En campagne électorale, il y a moins de deux ans, vous aviez pris l'engagement que chaque Québécois ait accès à un médecin de famille à l'intérieur d'un premier mandat du Parti québécois.

À la veille d'une probable nouvelle campagne, il est difficile de mesurer le succès de votre ambitieux programme sur la base de statistiques précises. En revanche, je peux témoigner de votre échec dans le cas de ma mère, qui se retrouve privée de médecin et empêtrée dans un dédale sans fin que votre ministère semble rendre plus compliqué chaque mois.

À 76 ans, ma mère a besoin d'un suivi médical assidu, surtout à la suite d'une crise d'angine qui a nécessité une intervention chirurgicale il y a trois ans. Depuis, elle doit prendre quotidiennement six médicaments, dont certains causent des inconvénients importants.

En mars dernier, son médecin a dû annuler un premier rendez-vous pour des raisons de santé (celle du médecin). Depuis, deux autres rendez-vous ont été reportés pour les mêmes motifs. En décembre, sa clinique médicale lui a même suggéré de prendre un nouveau médecin, sans même qu'on lui propose quelque option. Ses tentatives subséquentes pour entrer en contact avec son médecin se sont heurtées à un répondeur qui ne prend pas de message.

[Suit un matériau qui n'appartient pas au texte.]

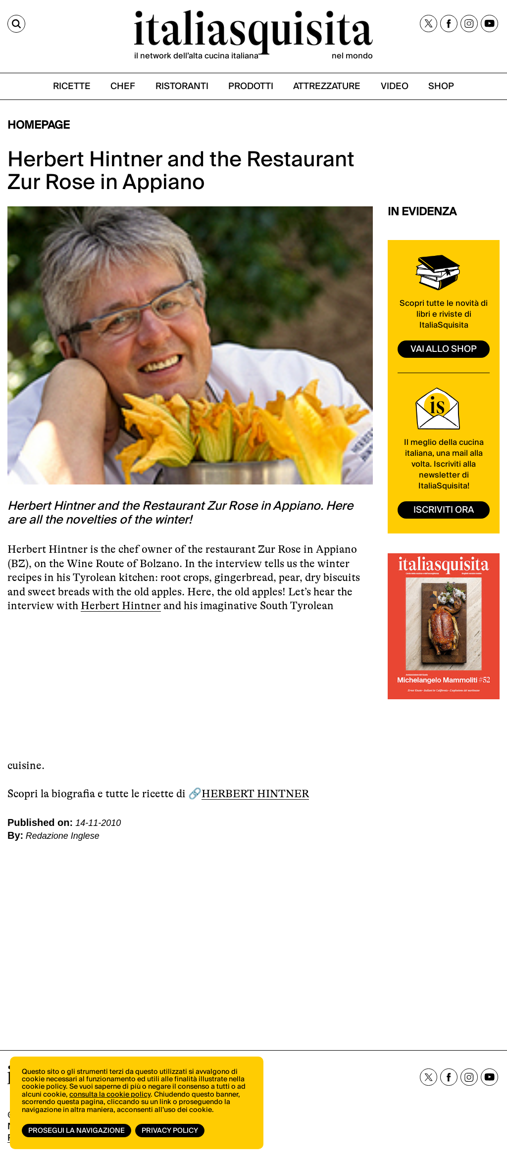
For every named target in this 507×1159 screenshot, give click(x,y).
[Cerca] (16, 24)
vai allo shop (443, 349)
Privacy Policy (170, 1131)
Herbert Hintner (121, 605)
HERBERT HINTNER (255, 793)
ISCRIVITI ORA (443, 510)
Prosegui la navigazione (76, 1131)
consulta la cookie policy (110, 1095)
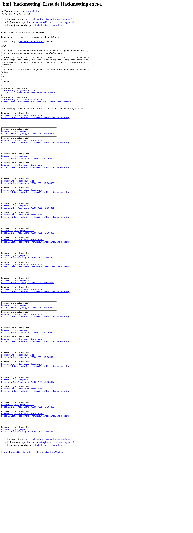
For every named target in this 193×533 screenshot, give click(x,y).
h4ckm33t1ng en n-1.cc (31, 43)
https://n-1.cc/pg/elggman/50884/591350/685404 (27, 420)
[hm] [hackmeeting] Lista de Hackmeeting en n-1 (48, 19)
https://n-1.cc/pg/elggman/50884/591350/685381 (27, 241)
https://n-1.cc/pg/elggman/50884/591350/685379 (27, 211)
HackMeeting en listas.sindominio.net (23, 111)
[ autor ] (63, 25)
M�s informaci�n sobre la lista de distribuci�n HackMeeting (32, 530)
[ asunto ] (54, 25)
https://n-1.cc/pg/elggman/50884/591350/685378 (27, 181)
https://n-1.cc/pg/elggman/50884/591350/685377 (27, 151)
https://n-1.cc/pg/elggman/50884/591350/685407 (27, 450)
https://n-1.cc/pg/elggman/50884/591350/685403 (27, 390)
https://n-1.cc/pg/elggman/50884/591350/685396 (27, 271)
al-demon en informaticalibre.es (27, 11)
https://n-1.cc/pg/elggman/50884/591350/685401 (27, 360)
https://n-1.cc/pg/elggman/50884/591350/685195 (28, 103)
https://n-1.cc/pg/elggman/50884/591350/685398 (27, 301)
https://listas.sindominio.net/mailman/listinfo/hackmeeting (36, 114)
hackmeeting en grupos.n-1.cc (18, 100)
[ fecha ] (38, 25)
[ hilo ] (46, 25)
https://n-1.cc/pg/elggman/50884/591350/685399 (27, 330)
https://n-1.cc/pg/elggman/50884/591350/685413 (27, 509)
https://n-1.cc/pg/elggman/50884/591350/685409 (27, 480)
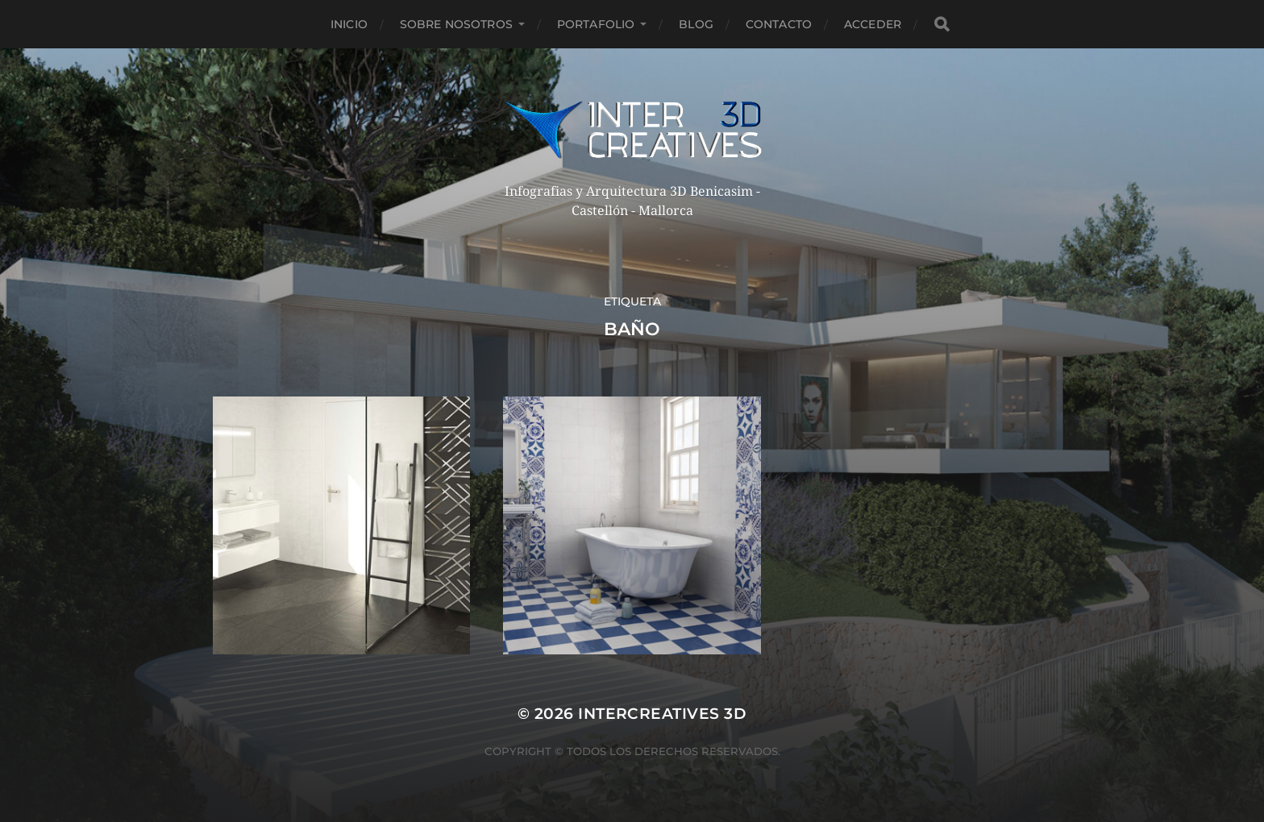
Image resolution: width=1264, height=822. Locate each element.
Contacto (779, 24)
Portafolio (595, 24)
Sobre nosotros (456, 24)
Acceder (872, 24)
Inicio (349, 24)
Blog (696, 24)
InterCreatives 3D (662, 713)
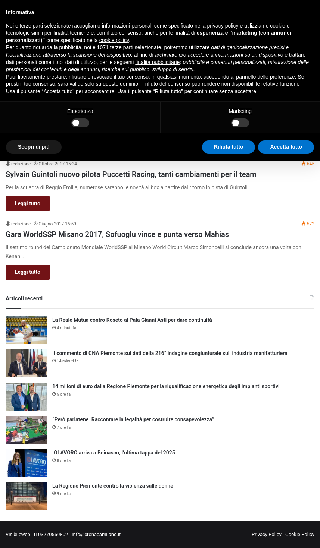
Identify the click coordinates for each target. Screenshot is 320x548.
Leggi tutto (27, 203)
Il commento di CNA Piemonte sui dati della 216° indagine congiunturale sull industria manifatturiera (170, 353)
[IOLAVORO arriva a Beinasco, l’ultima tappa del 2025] (26, 463)
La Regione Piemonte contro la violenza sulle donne (112, 486)
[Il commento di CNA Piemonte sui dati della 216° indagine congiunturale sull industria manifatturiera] (26, 363)
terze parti (121, 47)
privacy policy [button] (223, 26)
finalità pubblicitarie (157, 62)
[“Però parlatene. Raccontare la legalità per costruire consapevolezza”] (26, 430)
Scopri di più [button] (34, 147)
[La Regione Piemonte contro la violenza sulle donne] (26, 496)
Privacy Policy (267, 534)
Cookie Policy (299, 534)
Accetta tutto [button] (286, 147)
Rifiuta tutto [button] (228, 147)
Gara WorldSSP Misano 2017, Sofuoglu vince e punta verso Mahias (117, 234)
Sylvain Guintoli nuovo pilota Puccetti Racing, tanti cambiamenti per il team (131, 174)
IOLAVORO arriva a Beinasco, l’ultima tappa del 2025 (113, 453)
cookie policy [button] (114, 40)
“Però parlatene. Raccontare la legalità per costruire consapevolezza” (133, 419)
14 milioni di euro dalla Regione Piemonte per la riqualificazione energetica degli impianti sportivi (166, 386)
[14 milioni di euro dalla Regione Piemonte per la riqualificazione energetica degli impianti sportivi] (26, 397)
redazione (21, 164)
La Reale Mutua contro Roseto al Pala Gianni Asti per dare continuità (132, 320)
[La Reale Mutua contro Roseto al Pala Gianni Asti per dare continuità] (26, 330)
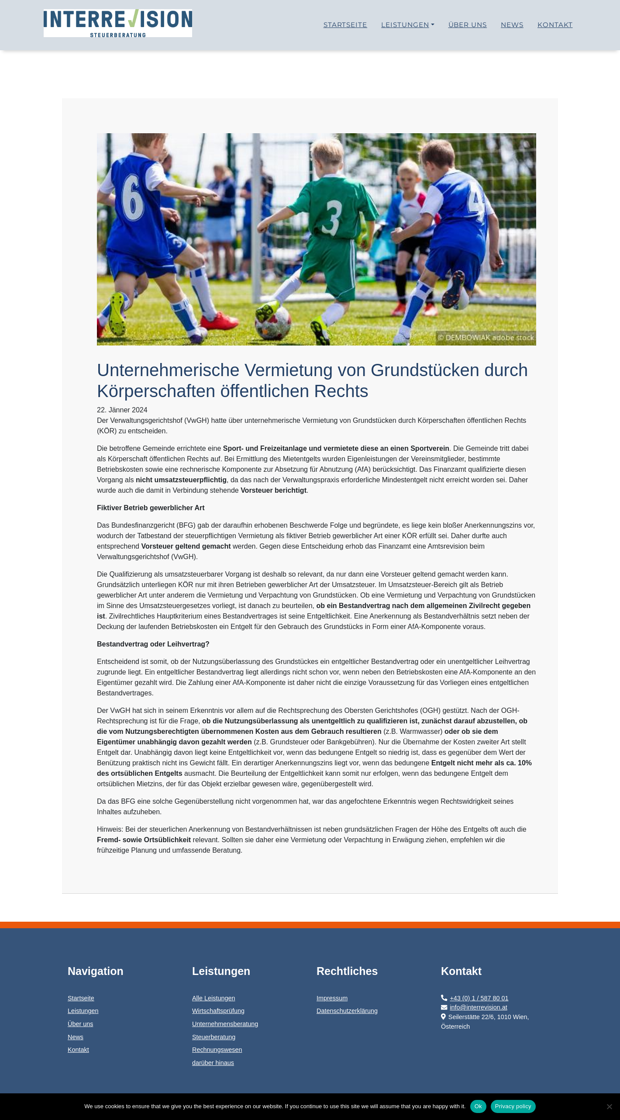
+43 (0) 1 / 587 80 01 (474, 998)
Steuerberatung (213, 1037)
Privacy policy (513, 1106)
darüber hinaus (213, 1062)
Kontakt (555, 28)
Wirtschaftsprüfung (218, 1010)
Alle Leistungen (213, 998)
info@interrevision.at (474, 1007)
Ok (478, 1106)
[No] (609, 1106)
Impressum (332, 998)
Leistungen (405, 28)
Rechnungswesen (217, 1049)
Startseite (346, 28)
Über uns (467, 28)
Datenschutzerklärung (347, 1010)
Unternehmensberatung (225, 1023)
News (512, 28)
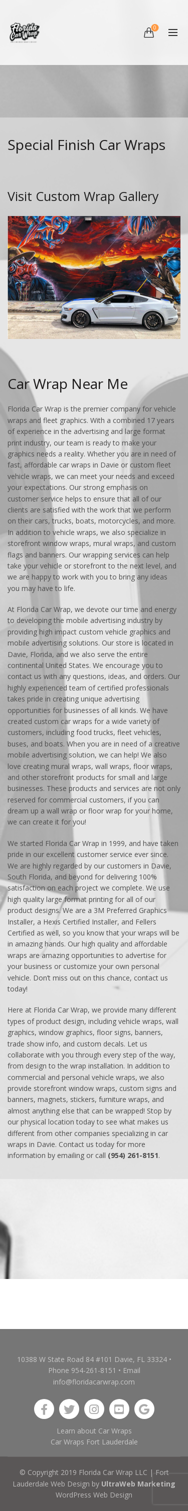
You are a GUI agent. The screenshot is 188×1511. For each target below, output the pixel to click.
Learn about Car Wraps (94, 1431)
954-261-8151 (93, 1370)
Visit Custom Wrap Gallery (83, 196)
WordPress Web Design (94, 1495)
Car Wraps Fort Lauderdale (94, 1441)
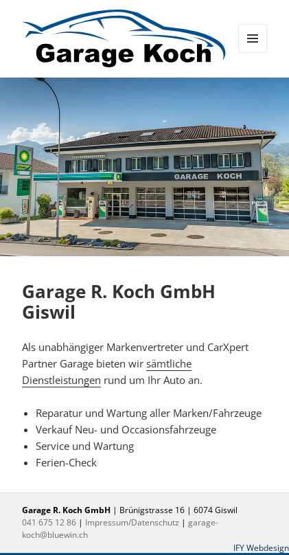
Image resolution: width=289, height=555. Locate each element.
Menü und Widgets (253, 52)
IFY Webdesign (261, 548)
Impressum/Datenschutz (132, 522)
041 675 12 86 (49, 522)
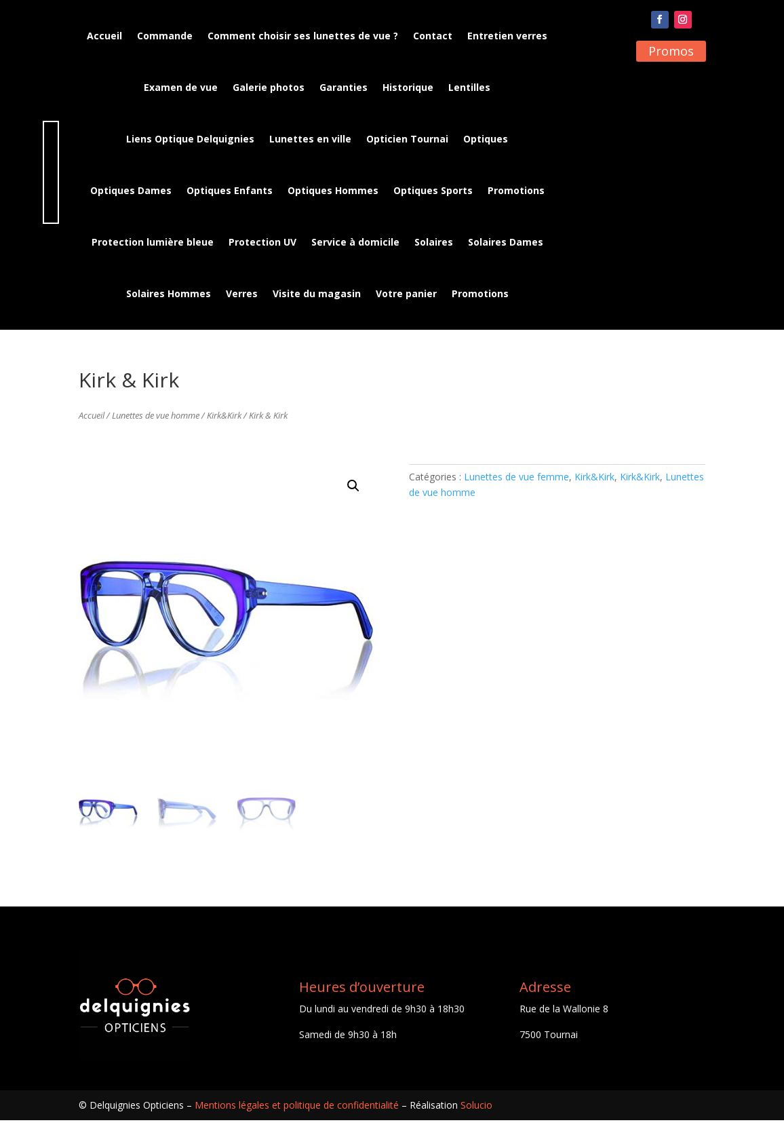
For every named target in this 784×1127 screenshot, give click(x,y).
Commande (165, 35)
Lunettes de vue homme (155, 422)
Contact (432, 35)
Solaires (433, 241)
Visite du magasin (317, 293)
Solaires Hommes (168, 293)
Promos (671, 51)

Ma mère s'est donc adressée au CLSC pour qu'on lui réfère un nouveau médecin. On lui a simplement répondu qu'on ne peut accéder à sa demande, puisqu'elle est toujours la cliente d'un médecin considéré comme actif dans les dossiers du Ministère. Depuis, la pharmacienne de ma mère a pris l'initiative de changer le dosage de ses médicaments afin de réduire les effets secondaires. Mais certaines prescriptions tombent à échéance dans les prochaines semaines et il faudra trouver une solution durable. Les urgences? Le privé? La salle d'attente avec un médecin différent chaque fois?

Avec ses artères qui ont tendance à s'obstruer, ses antécédents familiaux d'hypertension et d'hypercholestérolémie, avec des chutes de pression régulières à la veille de ses 77 ans, si notre mère est incapable d'obtenir un suivi médical par un médecin, comment espérez-vous couvrir l'ensemble du Québec, M. Hébert?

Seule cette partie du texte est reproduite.